The struggle for vibrant multi-party democracies is global. It is at its heart a struggle for justice, for including voices that were previously silenced. There are victories we can achieve in the near term, and others we may not achieve in our own lifetimes. Yet, we must fight with both near-term and long-term goals in mind. Be a part of this.
Notes, disclaimers and caveats
This is version 1.0 of the primer. The most up-to-date version can always be found on Medium.
Thanks to Aaron Hamlin of the Center of Election Science for providing feedback on an earlier draft of this primer.
The text of this primer is in the public domain; you may use it as you wish. Feel free to contact me (Erik Moeller) at <eloquence AT gmail DOT com> if you have comments or corrections.
“Republic vs. democracy”: You may feel tempted to point out that America is a republic, not a democracy. This is indeed true for virtually every democracy in the world today: the will of the voters is constrained by constitutions, and translated by elected representatives. It is not an argument for an Electoral College, or for first-past-the-post voting, or any other specific characteristics of American democracy criticized here.
Lower-case republican ideas such as non-negotiable human rights, separation of powers, and political parties are consistent with all the ideas expressed here.
Other electoral injustices: This is not an exhaustive view of electoral justice issues. Without question, money can have a toxic effect on political systems, and does indeed have that effect in the United States. Ballot access issues can make third party politics impractical even when the system otherwise is favorable, and do indeed contribute to the unusually strong two-party dynamic in the United States. And if the mechanics of democracy (the actual voting equipment and logistics) fail or are susceptible to manipulation, it can cause a whole different category of system failure.

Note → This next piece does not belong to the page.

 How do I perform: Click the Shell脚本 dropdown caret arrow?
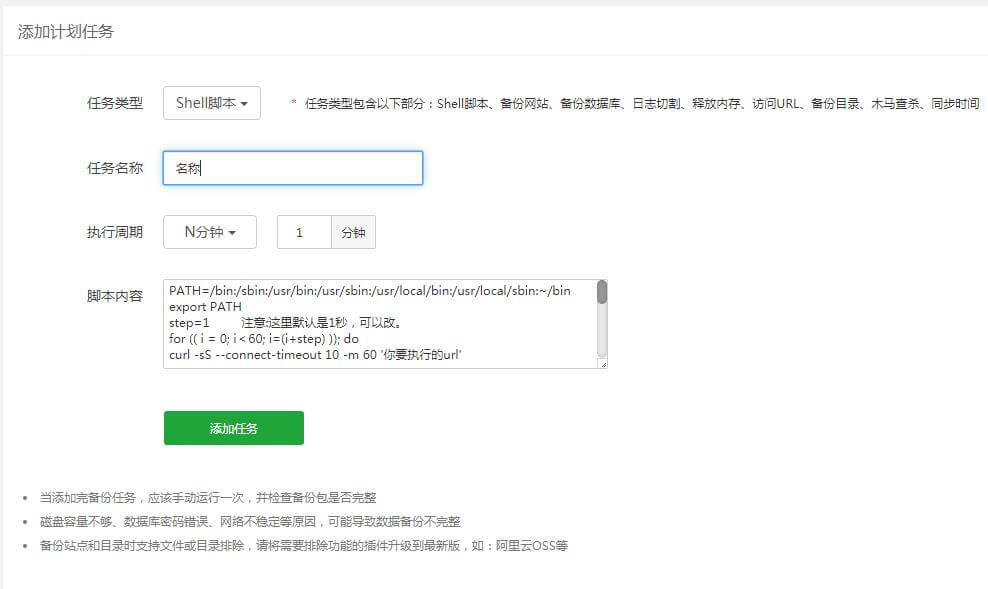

Yet, the evidence is strong that multi-party systems are better prepared to confront such issues, which are often discussed only outside the mainstream of politics in the United States. Jill Stein’s multi-million dollar fundraiser to pursue recounts (even just to expose serious flaws like the ones found in Michigan) can serve as an example — Stein remains a villain of the 2016 election for many, and it was easy to marginalize and ridicule her efforts due to her negligible share of the vote.